(Passage shown begins)

One man known to have appreciated alliterative verse during the time it was still being composed was Robert Thornton, a 15th-century landowner from North Yorkshire. Thornton's efforts in copying these poems, for the use of himself and his family, resulted in the preservation of several valuable works.

==Chronology==

The first alliterative poem after the Brut for which a date can be established is Wynnere and Wastoure, which from internal evidence is usually dated to around 1352, though the Alexander A and B fragments have been suggested to be as early as 1340. The last, Scottish Ffielde, was composed in c. 1515. From in between these dates, a number of examples of verse have survived, of which some are listed below:

- c. 1352
  - Wynnere and Wastoure, unrhymed allegorical debate (anonymous; dialect appears to point to a poet from north Cheshire)
- c. 1360, perhaps revised until the 1390s
  - Piers Plowman, very long allegorical and satirical dream vision (author conjecturally identified as William Langland, west or southwest Midland dialect)
- c. 1365, though later 14th century also suggested
  - The Alliterative Morte Arthure, unrhymed Arthurian romance (anonymous; probable dialect of east Midlands)
- c. 1370
  - The Parlement of the Thre Ages, unrhymed allegorical poem (anonymous, Midland dialect; some commentators have argued it may be written by the author of Wynnere and Wastoure)
  - The Siege of Jerusalem, religious-historical narrative (anonymous, Lancashire dialect; ca. 1370-1380 vengeance narrative that describes the Siege of Jerusalem (70 CE))
- c. 1380 (works attributed to the Gawain Poet)
  - Pearl, allegorical poem in rhymed stanza (anonymous; dialect of the Gawain Poet, sometimes identified as a John Massey, is of Cheshire / Staffordshire)
  - Sir Gawain and the Green Knight, Arthurian romance in unrhymed stanza with rhymed bob and wheel (anonymous; generally considered to be the work of the Gawain Poet, above)
  - Cleanness, homiletic poem in unrhymed verse (anonymous; generally considered to be the work of the Gawain Poet, above)
  - Patience, homiletic poem in unrhymed verse (anonymous; generally considered to be the work of the Gawain Poet, above)
- c. 1385
  - The Destruction of Troy, historical narrative by John Clerk of Whalley, Lancashire
- 1386
  - St. Erkenwald, saint's life / exemplum in unrhymed verse (anonymous; similar dialect to Gawain Poet has led to suggestion it may also be by this author)
- c. 1390
  - The Pistel of Swete Susan, biblical story in thirteen-line stanza (anonymous, south Yorkshire dialect; sometimes attributed to a "Huchoun", or "Hugh")
- c. 1400
  - The Three Dead Kings, moral poem in thirteen-line stanza that has been called the most technically complex in the language (anonymous; sometimes attributed to John Audelay)
  - Pater Noster, religious poem in rhymed alliterative stanza (anonymous; also possibly by Audelay)
- c. 1420
  - The Awntyrs off Arthure, Arthurian romance in thirteen-line stanza (anonymous; probably written by a native of Cumberland)
- c. 1425
  - The Blacksmiths, satirical complaint against the noise made by blacksmiths (anonymous; East Anglian or even London dialect)
- c. 1450
  - The Buke of the Howlat, Scottish allegorical poem in rhymed stanza with irregular alliteration; written by Richard Holland
- c. 1500
  - The Tretis of the Twa Mariit Wemen and the Wedo, satirical chanson d'aventure in unrhymed long line; written by Scottish poet William Dunbar
- c. 1515
  - Scottish Ffielde; anonymous poem about the Battle of Flodden, composed for the Stanley family.

Some elements of the alliterative technique survived in Scotland until the late 16th century, appearing in The Flyting Betwixt Montgomerie and Polwart dated around 1580.

(Passage shown ends)

**What to work on:**
**1)** According to the passage on alliterative verse, who wrote The Destruction of Troy?
**2)** Return the portion of the passage on alliterative verse starting at "- c. 1380 (works" and ending at "Cheshire / Staffordshire)".
Rely on the passage on alliterative verse alone.

(Material shown begins)

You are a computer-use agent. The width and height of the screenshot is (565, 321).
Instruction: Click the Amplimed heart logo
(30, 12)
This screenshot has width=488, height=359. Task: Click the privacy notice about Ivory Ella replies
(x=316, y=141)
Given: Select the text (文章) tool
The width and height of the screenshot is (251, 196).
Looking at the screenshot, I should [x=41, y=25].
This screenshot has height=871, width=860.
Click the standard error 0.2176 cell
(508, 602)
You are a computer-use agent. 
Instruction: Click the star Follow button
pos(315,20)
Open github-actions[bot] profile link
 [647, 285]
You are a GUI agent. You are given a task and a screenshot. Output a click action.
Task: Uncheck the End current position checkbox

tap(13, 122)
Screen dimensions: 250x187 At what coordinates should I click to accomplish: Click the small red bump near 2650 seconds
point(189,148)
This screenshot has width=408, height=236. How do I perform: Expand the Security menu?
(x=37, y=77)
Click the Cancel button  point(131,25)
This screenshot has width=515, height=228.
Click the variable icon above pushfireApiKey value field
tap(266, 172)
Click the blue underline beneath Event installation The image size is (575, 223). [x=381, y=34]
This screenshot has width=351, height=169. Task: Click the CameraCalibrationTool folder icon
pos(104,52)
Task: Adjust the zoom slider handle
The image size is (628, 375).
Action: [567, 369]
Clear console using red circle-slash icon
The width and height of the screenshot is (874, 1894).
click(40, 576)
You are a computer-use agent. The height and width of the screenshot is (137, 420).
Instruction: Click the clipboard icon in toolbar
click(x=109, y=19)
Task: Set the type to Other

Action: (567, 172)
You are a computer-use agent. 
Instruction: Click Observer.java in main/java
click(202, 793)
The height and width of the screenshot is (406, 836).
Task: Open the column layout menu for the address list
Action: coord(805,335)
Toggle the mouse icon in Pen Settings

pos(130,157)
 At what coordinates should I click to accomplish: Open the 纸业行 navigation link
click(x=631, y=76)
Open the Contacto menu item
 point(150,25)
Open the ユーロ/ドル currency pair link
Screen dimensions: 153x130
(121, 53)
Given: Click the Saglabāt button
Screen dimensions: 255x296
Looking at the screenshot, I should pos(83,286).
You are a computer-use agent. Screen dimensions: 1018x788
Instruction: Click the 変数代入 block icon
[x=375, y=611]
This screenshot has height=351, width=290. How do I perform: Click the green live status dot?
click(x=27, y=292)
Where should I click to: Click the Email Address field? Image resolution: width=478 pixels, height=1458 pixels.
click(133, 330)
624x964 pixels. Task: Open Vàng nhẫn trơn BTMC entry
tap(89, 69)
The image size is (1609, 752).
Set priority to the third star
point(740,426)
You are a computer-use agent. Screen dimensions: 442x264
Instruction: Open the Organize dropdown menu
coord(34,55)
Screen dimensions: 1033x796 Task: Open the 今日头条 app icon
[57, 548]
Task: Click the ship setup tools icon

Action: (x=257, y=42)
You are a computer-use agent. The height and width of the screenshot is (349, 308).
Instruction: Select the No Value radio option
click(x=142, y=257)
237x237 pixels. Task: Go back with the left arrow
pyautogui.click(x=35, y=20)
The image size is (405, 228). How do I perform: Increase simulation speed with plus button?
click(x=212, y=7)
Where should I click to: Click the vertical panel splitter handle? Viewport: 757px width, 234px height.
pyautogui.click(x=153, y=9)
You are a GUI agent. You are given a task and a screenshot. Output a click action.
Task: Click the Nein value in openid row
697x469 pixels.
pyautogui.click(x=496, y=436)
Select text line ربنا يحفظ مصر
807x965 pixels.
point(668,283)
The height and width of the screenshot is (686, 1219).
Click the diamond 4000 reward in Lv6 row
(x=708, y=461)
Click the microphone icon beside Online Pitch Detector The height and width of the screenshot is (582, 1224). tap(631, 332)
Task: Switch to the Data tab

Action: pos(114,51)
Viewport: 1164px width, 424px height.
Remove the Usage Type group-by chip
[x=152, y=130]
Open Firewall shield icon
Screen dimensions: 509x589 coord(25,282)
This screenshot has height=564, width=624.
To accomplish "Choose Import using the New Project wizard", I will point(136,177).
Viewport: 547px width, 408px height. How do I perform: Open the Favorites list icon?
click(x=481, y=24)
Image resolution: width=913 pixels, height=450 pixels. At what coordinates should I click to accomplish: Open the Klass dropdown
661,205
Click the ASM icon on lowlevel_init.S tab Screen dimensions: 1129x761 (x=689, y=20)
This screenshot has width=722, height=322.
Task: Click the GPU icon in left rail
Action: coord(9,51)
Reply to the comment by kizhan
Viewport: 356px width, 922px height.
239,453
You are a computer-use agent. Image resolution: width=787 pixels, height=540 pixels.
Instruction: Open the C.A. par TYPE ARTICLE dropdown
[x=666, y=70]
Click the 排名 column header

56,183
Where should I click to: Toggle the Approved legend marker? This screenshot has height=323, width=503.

(Material shown ends)

**Responses by item number:**
**1)** John Clerk of Whalley, Lancashire.

**2)**
- c. 1380 (works attributed to the Gawain Poet)
  - Pearl, allegorical poem in rhymed stanza (anonymous; dialect of the Gawain Poet, sometimes identified as a John Massey, is of Cheshire / Staffordshire)